I have found a wonderful resource book that I want to recommend to all my fiction writing friends.
The Emotional Thesaurus, A Writer’s Guide To Character Expression by Angela Ackerman and Becca Puglisi is a great tool to help writers find the right gesture, description or inner feeling for any character. The book is divided into 75 emotions starting with adoration and ending with worry. Each emotion is broken down into definition, physical signals, internal sensations, mental responses, cues of acute or long term, cues of suppressed and a Writer’s tip added for good measure.
This book could be read from start to finish but is better used as a resource. As I am rewriting and editing my novel I ran across a section where I used the word nervous. I need to show that nervousness to the reader. Turning to the Nervousness section I found lots of helpful clues.
The list of physical signals was quite long. I found rubbing hand’s down ones pants, a lack of eye contact and scraping hands through hair as great suggestions. But one needs to go deeper so I looked at the list of internal sensations discovering nausea and an empty feeling in the pit of the stomach set my imagination in motion. The mental response that best fit my character was a desire to flee. I found panic attack in the cues of acute or long term nervousness and a pasted on smile under cues of suppressed nervousness.

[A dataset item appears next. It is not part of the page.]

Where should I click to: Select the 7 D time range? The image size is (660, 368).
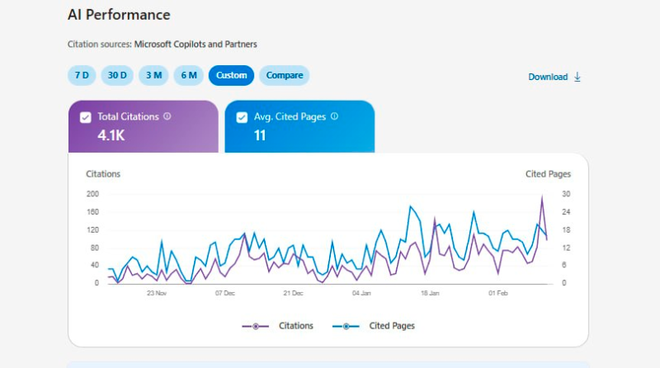click(82, 75)
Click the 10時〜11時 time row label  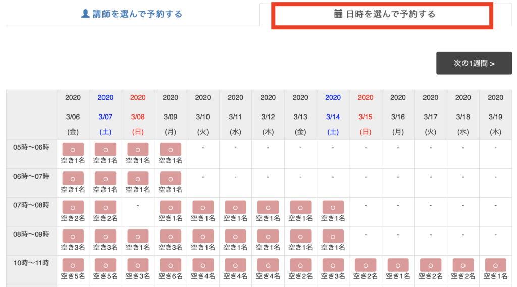[31, 263]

The Writer Tip on the nervousness page was a helpful reminder. “Body movement and external reactions alone will not create an emotional connection for the reader. Pairing action with a light use of internal sensations and or thoughts creates a deeper emotional pull.”

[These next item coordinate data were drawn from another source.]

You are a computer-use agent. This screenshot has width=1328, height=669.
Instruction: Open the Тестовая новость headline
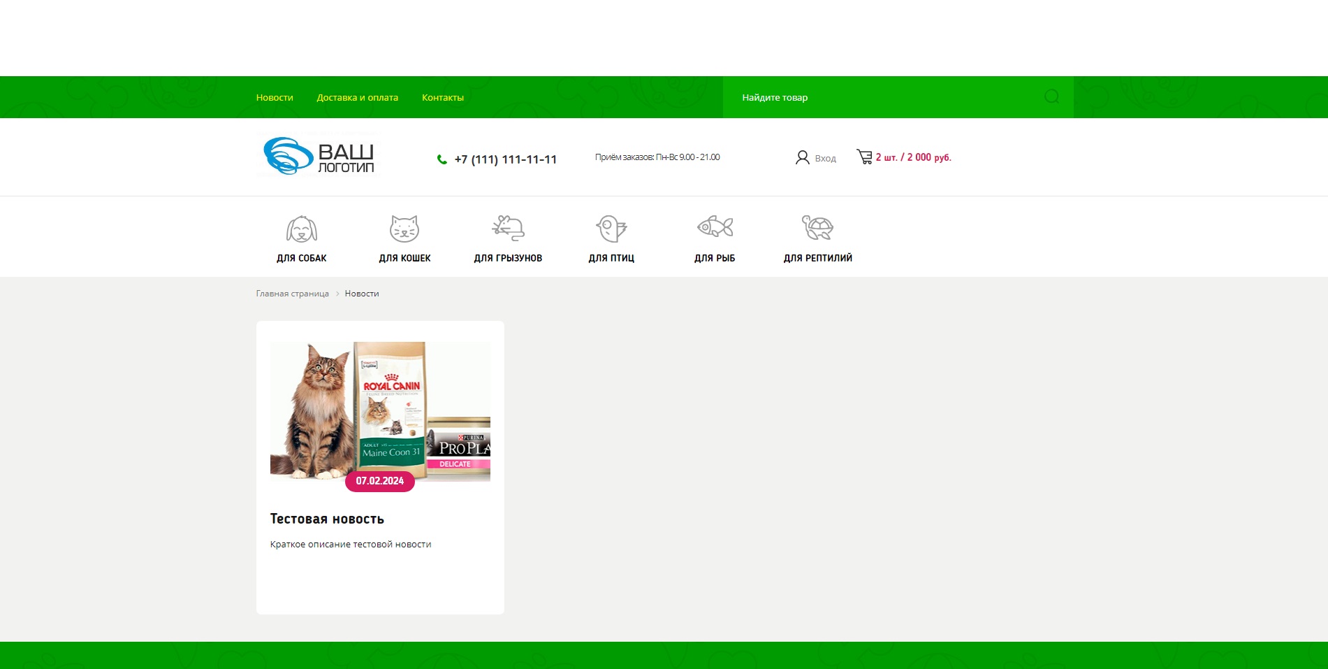coord(327,519)
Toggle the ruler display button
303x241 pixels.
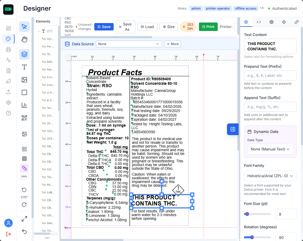coord(24,168)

I found reading thorough the list caused me to reexamine my whole scene adding the components that were missing. It stretched my imagination as I created a new more powerful scene. The lists are not designed for you to copy the words into your manuscript but rather expand your thinking regarding your characters. As I read the list I could see which qualities fit my heroine and which made more sense for my hero or a minor character.
The Emotional Thesaurus is a must have for your writer’s bookshelf. Keep it close at hand for easy reference.